Finally, after tossing out accusation after accusation against nonbelievers, D’Souza proclaims, “It’s time to abandon the mindlessly repeated mantra that religious belief has been the main source of human conflict and violence. Atheism, not religion, is responsible for the worst mass murders of history.” I think we can be certain that D’Souza himself has misunderstood the gist of the atheists’ point. It’s not about who is accountable for the worst or most accumulated crimes against humanity—since one injustice is equal to any other(s)—but that it is the legitimate concern of reasonable people that the corrupt and baleful ideologies built into religious thought and/or practice do, in fact, continue to actively cause harm in the world.
----------------------------------------
What to do —
According to the passage on D'Souza's claims, state what D'Souza says is responsible for the worst mass murders of history.
----------------------------------------
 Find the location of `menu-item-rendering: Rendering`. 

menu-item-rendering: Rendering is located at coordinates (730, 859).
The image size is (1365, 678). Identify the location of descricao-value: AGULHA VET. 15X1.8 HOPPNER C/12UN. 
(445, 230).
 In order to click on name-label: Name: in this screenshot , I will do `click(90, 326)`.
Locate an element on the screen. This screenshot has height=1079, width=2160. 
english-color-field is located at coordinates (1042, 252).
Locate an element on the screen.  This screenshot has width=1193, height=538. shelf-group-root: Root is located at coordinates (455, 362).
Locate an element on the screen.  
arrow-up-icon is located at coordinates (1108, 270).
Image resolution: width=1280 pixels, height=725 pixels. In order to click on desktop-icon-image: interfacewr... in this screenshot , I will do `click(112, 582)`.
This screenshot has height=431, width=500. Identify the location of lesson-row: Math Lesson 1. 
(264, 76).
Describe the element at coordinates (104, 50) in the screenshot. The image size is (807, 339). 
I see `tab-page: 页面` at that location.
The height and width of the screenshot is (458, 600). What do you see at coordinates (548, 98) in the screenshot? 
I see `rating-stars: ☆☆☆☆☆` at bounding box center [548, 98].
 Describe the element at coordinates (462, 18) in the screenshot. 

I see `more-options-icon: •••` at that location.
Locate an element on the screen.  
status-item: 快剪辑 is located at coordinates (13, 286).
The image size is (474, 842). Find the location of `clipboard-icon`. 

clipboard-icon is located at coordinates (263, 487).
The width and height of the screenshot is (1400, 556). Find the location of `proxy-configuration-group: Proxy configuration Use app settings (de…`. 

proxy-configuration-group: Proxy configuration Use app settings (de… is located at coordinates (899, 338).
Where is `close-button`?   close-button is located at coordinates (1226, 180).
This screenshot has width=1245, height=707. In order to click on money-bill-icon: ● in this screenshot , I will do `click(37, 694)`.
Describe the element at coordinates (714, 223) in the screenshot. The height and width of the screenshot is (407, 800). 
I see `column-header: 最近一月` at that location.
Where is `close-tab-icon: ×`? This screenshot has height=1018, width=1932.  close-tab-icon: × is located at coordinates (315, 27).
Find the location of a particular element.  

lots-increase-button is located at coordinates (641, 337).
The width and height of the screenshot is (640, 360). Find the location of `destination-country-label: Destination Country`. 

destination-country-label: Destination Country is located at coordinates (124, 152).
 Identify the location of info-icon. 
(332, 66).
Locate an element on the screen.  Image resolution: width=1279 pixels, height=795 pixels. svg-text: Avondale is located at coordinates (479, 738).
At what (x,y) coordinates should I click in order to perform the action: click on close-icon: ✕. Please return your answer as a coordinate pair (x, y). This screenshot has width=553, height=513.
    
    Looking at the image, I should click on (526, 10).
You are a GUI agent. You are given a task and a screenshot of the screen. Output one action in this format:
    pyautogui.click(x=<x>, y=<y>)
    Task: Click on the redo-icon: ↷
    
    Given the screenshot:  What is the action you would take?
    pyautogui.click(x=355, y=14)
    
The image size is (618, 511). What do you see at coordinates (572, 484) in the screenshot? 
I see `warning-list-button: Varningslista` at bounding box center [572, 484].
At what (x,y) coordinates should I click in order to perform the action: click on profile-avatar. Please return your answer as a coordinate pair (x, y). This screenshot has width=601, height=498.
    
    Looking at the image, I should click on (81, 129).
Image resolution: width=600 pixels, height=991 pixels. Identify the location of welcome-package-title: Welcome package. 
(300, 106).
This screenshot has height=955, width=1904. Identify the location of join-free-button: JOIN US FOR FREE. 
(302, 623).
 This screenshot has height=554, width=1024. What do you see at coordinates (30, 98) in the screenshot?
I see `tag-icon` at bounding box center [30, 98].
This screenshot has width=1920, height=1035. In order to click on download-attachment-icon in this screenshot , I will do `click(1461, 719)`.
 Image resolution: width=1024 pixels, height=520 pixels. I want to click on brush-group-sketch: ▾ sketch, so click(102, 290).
----------------------------------------
Problem solution —
Atheism, not religion.